Hi everyone!
I would like to share an interesting experience I had yesterday afternoon. I was invited to an Indonesian lunch event Apparently it's a monthly venue for Indonesians in the Pioneer Valley area to socialize and get together. During the few hours I was there, I experienced both gender and ethnic chasms that reminded me of aliens and Maxwell's pressed glasses.
When I arrived, I found some women doing last minute preparations for the meal. The men were asked to come at 12.30. It was 1PM. I assisted with the setting up and preparations. The organizer commented that it's the job of us women to cook and prepare, for the men to come and eat, and for the women again to clean up and make sure that everyone goes home with packed leftovers (it was a delivered in a joking manner, but nevertheless, that's what we did). When the men finally arrived, we proceeded to the buffet table (with the women insisting that the men go first, but at this point I didn't care so I just joined in on the line because I was hungry). Each of us then brought our plate to designated seating areas: again, the men sat on the living room couch, and then women stayed in the kitchen area. I drifted between the two areas, both as a conscious effort to bridge the chasm between the 2 apparently gendered spaces, as well as to have closer access to the food (yeah I wrote the first reason to justify why I'm posting this story on the blog in the first place:))

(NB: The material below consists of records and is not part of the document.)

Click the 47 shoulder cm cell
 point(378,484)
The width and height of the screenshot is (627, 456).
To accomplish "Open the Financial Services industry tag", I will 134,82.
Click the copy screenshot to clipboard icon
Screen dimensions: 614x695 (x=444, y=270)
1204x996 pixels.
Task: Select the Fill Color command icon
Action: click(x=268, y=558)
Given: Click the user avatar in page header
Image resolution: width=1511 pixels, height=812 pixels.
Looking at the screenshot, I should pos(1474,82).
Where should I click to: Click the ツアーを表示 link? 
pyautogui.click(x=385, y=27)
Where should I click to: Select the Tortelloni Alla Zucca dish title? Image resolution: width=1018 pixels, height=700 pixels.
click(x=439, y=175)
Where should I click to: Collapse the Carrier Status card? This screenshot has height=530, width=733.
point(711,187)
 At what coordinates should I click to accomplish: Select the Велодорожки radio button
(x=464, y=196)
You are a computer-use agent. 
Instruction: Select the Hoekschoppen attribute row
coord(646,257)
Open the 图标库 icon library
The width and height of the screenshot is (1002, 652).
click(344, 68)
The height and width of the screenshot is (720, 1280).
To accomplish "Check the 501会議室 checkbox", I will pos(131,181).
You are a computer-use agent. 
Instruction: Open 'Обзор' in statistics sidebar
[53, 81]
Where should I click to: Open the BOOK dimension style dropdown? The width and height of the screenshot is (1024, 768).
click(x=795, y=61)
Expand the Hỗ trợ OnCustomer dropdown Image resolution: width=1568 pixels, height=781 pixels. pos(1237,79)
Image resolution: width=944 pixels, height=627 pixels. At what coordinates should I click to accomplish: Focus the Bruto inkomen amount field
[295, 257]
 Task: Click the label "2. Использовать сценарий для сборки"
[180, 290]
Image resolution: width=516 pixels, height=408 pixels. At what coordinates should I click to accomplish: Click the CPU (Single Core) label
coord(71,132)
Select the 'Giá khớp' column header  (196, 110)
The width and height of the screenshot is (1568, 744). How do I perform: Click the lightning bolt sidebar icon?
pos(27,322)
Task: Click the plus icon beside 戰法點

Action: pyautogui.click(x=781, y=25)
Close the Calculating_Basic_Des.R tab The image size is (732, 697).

To add to what I now consider as uncomfortable and divisive gender roles was my ethnic Chinese background, which is a tender issue due to historical and institutionalized hostilities between us and the so-called "native" Indonesians. When I introduced myself to one of the gentlemen who came late and was ready to fill himself with a delicious home-made meal, he asked me where I'm from. Although the imaginary bubble in my head had these words in it: "Indonesia you idiot, why else would I be here??", my gracious (read: hypocritical:)) social-self answered politely that I'm from Jakarta.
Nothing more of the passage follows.